───── Records

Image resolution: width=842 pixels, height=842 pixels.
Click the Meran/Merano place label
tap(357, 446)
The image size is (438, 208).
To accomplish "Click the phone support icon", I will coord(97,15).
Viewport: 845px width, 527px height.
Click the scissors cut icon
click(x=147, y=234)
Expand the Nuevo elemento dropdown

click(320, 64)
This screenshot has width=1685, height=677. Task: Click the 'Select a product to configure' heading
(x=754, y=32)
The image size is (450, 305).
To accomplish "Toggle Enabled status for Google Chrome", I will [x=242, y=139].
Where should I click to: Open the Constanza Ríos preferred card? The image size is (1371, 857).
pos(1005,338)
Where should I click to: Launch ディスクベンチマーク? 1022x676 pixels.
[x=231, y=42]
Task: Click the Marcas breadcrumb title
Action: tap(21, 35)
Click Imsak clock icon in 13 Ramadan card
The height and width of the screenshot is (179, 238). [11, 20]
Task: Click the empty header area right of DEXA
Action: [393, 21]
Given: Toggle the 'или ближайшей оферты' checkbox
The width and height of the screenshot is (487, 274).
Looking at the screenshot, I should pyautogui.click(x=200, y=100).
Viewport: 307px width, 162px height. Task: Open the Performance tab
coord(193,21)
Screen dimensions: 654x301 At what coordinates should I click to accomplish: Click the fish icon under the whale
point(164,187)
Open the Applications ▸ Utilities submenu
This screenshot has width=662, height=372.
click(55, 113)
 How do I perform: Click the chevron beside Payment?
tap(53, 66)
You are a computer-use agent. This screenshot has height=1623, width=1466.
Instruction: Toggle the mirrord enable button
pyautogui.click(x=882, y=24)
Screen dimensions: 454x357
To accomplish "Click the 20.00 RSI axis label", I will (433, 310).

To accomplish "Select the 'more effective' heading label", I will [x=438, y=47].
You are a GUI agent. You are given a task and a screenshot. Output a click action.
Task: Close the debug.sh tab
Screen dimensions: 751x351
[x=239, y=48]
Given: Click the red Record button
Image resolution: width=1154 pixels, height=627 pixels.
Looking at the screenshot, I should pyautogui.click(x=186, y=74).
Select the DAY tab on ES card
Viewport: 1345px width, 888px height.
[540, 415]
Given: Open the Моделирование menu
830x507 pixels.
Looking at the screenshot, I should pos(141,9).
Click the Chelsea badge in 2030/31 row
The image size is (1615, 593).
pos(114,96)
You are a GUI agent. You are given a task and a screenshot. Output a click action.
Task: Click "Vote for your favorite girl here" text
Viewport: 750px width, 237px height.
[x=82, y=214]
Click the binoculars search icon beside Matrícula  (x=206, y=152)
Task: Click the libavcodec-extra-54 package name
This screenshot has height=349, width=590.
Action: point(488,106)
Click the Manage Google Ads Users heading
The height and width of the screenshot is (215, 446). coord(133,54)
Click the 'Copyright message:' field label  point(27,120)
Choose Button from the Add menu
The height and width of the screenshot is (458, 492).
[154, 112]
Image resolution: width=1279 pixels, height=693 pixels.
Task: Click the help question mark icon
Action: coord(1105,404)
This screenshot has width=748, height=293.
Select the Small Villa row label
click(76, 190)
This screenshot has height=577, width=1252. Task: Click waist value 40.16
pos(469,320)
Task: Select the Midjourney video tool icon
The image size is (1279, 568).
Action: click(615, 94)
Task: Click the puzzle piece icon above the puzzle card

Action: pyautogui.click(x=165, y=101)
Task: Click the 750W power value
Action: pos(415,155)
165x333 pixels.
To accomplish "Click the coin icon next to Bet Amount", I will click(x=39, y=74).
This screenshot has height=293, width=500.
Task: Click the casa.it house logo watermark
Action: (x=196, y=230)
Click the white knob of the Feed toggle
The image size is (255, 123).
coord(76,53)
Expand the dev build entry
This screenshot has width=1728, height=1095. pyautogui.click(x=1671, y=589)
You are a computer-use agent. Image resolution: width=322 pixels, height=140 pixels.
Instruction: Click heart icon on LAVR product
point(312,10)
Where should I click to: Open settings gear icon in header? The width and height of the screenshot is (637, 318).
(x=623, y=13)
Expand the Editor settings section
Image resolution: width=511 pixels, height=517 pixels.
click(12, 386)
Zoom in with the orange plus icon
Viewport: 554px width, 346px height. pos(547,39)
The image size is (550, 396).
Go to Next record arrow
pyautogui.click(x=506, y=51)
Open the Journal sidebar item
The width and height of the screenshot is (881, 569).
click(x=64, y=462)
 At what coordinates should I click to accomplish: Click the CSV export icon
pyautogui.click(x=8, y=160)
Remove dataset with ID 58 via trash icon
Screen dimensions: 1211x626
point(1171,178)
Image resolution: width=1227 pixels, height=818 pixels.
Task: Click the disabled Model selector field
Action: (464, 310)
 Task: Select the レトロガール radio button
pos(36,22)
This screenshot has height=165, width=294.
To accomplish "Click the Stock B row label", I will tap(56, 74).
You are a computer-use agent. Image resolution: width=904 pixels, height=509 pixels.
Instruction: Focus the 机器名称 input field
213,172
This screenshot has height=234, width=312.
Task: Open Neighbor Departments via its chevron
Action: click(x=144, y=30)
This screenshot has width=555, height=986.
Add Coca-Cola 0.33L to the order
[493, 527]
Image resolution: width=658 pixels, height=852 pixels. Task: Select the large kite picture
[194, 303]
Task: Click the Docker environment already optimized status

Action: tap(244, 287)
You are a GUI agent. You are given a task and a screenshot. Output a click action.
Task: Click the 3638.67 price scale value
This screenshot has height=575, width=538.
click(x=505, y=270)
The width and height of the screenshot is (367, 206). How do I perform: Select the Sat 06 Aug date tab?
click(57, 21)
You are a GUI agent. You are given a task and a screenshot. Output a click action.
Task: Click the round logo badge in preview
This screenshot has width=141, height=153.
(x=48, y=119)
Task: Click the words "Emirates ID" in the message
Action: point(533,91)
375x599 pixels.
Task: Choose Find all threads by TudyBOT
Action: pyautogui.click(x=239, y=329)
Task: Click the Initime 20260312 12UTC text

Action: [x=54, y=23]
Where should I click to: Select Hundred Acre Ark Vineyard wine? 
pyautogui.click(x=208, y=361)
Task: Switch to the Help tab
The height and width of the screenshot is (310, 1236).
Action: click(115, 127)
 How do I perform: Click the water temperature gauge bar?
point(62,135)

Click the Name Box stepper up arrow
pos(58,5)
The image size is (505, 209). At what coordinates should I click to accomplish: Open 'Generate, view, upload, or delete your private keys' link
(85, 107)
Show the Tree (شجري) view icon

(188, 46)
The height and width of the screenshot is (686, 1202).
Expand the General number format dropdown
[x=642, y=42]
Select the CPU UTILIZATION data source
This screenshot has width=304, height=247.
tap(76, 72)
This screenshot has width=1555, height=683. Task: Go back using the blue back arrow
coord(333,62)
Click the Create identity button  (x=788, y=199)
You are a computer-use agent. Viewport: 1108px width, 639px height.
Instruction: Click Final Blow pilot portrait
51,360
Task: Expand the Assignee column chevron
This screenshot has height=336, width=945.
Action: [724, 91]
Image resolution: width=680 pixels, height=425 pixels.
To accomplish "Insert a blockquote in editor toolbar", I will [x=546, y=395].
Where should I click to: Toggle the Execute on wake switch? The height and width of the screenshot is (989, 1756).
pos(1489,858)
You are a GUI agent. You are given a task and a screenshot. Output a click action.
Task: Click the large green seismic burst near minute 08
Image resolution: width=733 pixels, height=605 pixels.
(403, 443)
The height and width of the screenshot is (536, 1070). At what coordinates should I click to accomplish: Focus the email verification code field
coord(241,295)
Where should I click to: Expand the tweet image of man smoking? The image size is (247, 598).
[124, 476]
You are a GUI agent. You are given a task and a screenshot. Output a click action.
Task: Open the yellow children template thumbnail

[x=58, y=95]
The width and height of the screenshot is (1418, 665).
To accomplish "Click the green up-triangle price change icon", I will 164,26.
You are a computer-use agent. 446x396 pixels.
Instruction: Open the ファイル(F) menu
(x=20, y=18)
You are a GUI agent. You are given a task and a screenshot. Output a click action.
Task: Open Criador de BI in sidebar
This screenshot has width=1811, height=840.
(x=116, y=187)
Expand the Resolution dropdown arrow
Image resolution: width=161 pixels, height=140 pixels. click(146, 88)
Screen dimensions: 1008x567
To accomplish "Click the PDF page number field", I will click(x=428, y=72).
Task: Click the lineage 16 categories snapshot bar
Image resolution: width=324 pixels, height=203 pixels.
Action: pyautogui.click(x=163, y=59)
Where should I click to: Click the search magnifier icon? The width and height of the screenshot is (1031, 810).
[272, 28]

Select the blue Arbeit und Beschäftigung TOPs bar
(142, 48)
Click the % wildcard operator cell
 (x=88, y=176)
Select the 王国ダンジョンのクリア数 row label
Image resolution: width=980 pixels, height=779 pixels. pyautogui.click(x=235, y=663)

──────────

Work order :: In the listing above, how many lines contain the string "green"? State the number and stop.

Result :: 2